In 1958, the American Board of Pathology formally identified Forensic Pathology as a subspecialty. The Board began issuing certificates of special competence in Forensic Pathology (i.e. “Board Certified”) to qualified pathologists in 1959.

Between 1960 and 1979, 12 states converted from coroners to medical examiners. Also during that time, Texas Code was change to include: “Subject to the provisions of this Act, the Commissioners Court of any county having a population of more than one million and not having a reputable medical school as defined in Articles 4501 and 4503, Revised Civil Statutes of Texas, shall establish and maintain the office of medical examiner, and the Commissioners Court of any county may establish and provide for the maintenance of the office of medical examiner.”

During the period of 1969 to 1987, the Washington State counties (in chronological order) of King, Whatcom, Pierce, and Snohomish converted under “Home Rule” from coroner to medical examiner.

1999: Spokane County and Clark County convert by popular vote of the people each county from coroner to medical examiner under RCW 36.24.190.

2009: The National Research Council published the report of its Committee on Identifying the Needs of the Forensic Sciences Community titled Strengthening Forensic Science in the United States: A Path Forward. Included in the recommendations is the statement “Congress should authorize and appropriate incentive funds to the National Institute of Forensic Science (NIFS) for allocation to states and jurisdictions to establish medical examiner systems, with the goal of replacing and eventually eliminating existing coroner systems.

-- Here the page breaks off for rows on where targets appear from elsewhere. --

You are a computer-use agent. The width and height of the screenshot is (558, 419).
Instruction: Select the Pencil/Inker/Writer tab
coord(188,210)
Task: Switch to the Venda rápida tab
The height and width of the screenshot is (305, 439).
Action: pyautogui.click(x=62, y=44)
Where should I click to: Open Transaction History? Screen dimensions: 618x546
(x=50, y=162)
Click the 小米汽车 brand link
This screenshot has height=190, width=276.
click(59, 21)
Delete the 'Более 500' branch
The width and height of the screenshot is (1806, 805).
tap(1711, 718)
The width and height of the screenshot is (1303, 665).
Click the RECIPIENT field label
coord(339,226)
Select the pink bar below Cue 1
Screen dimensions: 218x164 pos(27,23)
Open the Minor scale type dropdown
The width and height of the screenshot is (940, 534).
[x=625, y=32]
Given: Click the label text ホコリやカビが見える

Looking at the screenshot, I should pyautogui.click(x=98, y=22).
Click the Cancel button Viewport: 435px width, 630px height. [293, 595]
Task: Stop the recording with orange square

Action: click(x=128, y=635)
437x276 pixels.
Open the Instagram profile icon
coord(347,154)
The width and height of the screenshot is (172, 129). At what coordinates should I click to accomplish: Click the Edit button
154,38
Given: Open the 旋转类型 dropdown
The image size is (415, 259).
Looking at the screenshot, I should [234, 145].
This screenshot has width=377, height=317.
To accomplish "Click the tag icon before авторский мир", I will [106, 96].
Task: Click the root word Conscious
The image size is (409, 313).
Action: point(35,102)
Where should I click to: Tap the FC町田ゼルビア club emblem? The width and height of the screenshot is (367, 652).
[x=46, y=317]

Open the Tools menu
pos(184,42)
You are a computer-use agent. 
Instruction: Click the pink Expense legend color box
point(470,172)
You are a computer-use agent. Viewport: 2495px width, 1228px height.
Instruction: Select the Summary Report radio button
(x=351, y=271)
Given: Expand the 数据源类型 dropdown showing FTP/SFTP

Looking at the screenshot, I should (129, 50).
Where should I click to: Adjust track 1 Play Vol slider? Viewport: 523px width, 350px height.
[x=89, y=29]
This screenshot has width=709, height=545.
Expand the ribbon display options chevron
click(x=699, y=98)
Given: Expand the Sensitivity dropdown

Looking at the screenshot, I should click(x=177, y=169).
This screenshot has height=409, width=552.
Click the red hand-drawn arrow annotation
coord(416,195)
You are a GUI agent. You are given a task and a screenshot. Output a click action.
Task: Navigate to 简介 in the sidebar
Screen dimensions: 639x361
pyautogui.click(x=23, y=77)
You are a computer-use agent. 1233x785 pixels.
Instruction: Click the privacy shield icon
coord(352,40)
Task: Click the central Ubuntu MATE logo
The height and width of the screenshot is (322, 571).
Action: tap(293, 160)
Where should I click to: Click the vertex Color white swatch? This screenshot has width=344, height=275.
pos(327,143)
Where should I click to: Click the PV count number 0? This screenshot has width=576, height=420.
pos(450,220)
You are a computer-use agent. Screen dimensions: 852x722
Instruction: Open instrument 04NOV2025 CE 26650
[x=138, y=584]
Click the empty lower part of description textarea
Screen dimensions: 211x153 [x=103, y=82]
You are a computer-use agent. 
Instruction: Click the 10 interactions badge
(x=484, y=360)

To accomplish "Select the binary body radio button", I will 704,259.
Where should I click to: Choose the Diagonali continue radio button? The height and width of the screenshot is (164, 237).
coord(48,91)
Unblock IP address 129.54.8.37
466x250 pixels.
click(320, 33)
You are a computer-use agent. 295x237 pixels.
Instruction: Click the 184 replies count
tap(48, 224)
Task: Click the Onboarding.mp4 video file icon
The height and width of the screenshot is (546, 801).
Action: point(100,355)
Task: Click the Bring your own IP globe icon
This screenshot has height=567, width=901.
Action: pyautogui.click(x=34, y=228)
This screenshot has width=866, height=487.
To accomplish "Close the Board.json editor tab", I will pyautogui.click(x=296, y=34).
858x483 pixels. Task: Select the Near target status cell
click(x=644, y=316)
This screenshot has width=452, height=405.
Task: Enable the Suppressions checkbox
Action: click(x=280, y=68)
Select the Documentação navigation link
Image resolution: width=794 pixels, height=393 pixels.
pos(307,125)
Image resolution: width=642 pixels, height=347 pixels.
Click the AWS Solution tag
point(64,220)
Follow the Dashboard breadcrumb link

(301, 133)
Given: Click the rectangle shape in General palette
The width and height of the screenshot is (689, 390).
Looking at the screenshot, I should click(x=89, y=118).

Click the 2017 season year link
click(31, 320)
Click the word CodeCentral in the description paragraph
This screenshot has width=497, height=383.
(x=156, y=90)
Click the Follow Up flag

In 2012, the U.S. Department of Justice identified only Clark County Nevada, King County Washington, and the counties of the State of Montana as jurisdictions that routinely held coroner inquests in cases of fatal officer-involved shootings. That represented only 58 of 2,342 death investigation jurisdictions in the U.S. It is of note that King County has a medical examiner system that replaced the coroner in 1969, but the coroner inquest authority was given to the elected County Executive, not to the medical examiner, making the inquests political, not investigatory.

In 2013, Nevada’s Clark County (Las Vegas) Commission voted to do away with the county’s controversial coroner’s inquest process (legal challenges went all the way to the State Supreme Court), introducing a new fact-finding process into fatal officer-involved shootings. The board approved a new “police fatality review process” that streamlined the incident review process, including doing away with a panel of members of the public that had acted as a “jury” during inquests, and moved the hearings out of courtrooms.